Text shown →
=== Begin Enclosure ===
Several recent political polls have surveyed support and opposition to legalization of medical marijuana and indicated that Tennessee voters support some form of legalization. Now, a new Tennessee Star poll questioned how the issue may move votes.
Likely Tennessee November general election voters were asked: “Would you be more or less likely to vote for a candidate who supports legalizing the distribution and sale of marijuana in Tennessee if limited to prescribed medical use only?” More than half – 55.4% – responded that they would be MORE likely to vote for a candidate who supports legalization of medical marijuana while only 19.5% were LESS likely to support a candidate favoring legalization of medical marijuana. Only 17.2% said it would make no difference and 7.8% indicated that they were “not sure or didn’t know.”
Tennessee Star political editor Steve Gill points out that while the legalization of medical marijuana may not be a top issue to most voters, the intensity of the issue to those to whom it is important should cause political leaders to pay attention. “Voters are rightly concerned that “medical marijuana” is merely a Trojan Horse means of moving towards legalization of “recreational” drug use, which Tennessee voters continue to overwhelmingly oppose,” Gill says.
“Others point out that they don’t have much confidence that the same medical doctors who have failed to control the abuse of opioid drugs will somehow properly monitor medical marijuana. But a carefully crafted bill that permits limited and REAL medical use of marijuana, particularly in the forms that severely restrict the THC levels that produce the ‘high’ that recreational users seek, could get broad support by voters and therefore legislators.”
The problem for those supporting actual medical marijuana legislation is that the powers and funding behind the efforts are largely coming from groups and individuals who want to secure legalization of recreational pot, Gill adds. “Proponents of recreational pot don’t really want a ‘win’ on the limited medical use by itself because that hampers the momentum for broader legalization,” Gill says, “so those who could benefit from the non-THC medical marijuana prescriptions are essentially being used as hostages by the recreational advocates and funders. Until the two are clearly separated for voters and legislators it is unlikely that quick progress will be made in passing medical marijuana legislation despite these poll numbers.”
=== End Enclosure ===
Record set →
=== Begin Enclosure ===
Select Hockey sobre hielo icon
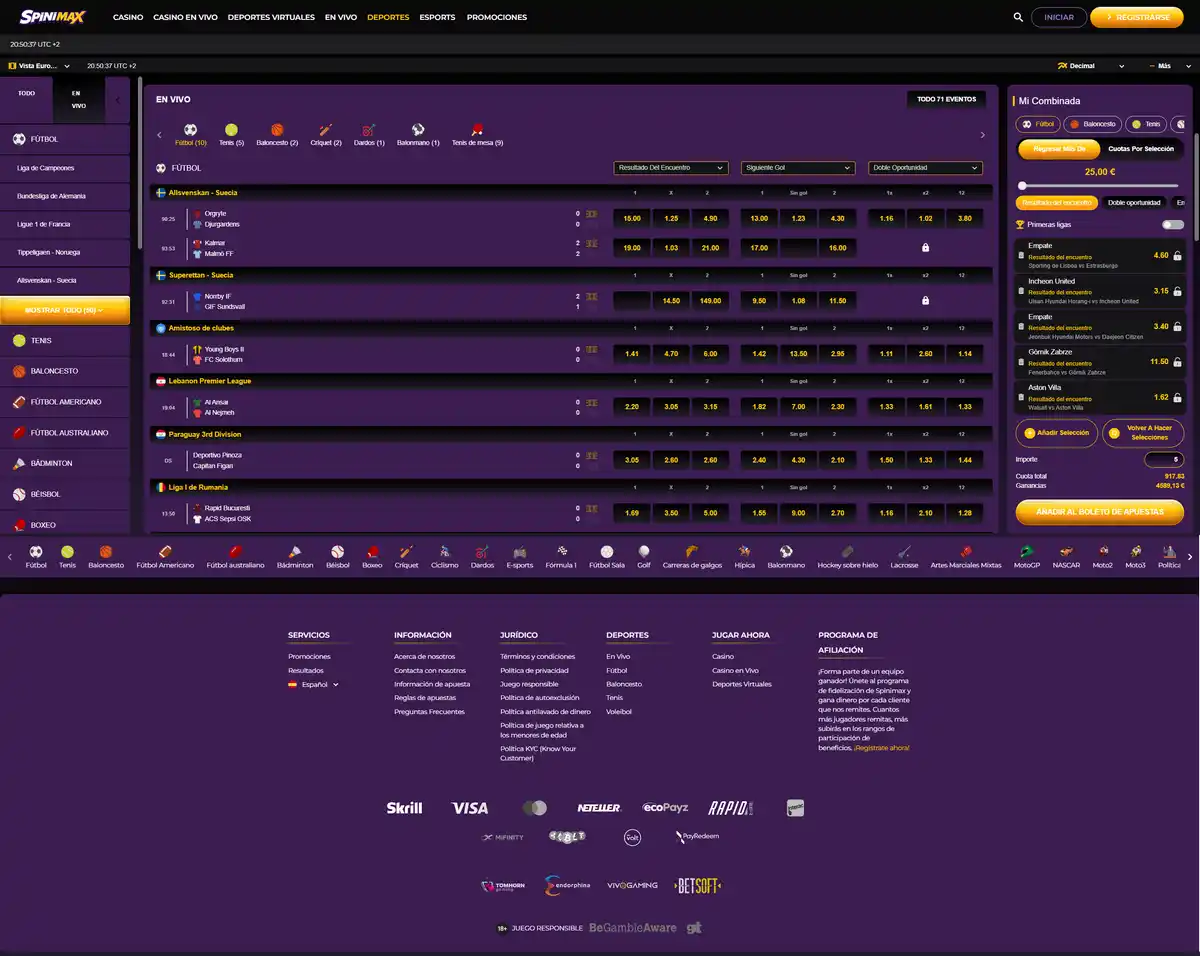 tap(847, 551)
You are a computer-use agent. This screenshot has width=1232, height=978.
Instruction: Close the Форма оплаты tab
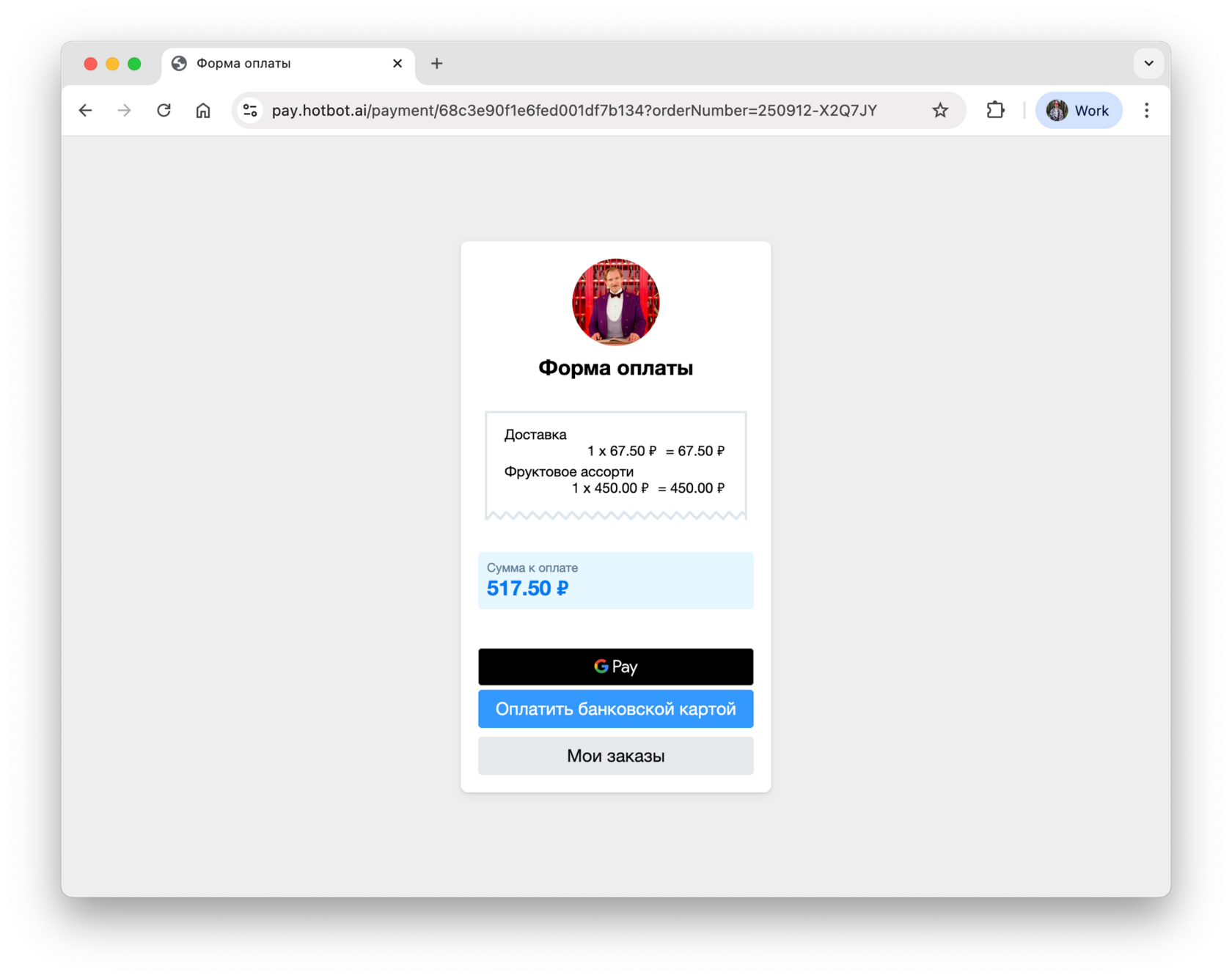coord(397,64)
=== End Enclosure ===
What needs to be done → Turn the paragraph of the medical marijuana poll article that starts with "Likely Tennessee November general election voters" into a bulleted list that keeps its main facts. The rows are separate material and have no connection to the medical marijuana poll article.

Exercise answer →
- Likely Tennessee November general election voters were asked if they would be more or less likely to vote for a candidate who supports legalizing the distribution and sale of marijuana in Tennessee, limited to prescribed medical use only.
- 55.4% would be more likely to vote for such a candidate.
- 19.5% would be less likely.
- 17.2% said it would make no difference.
- 7.8% were not sure or didn't know.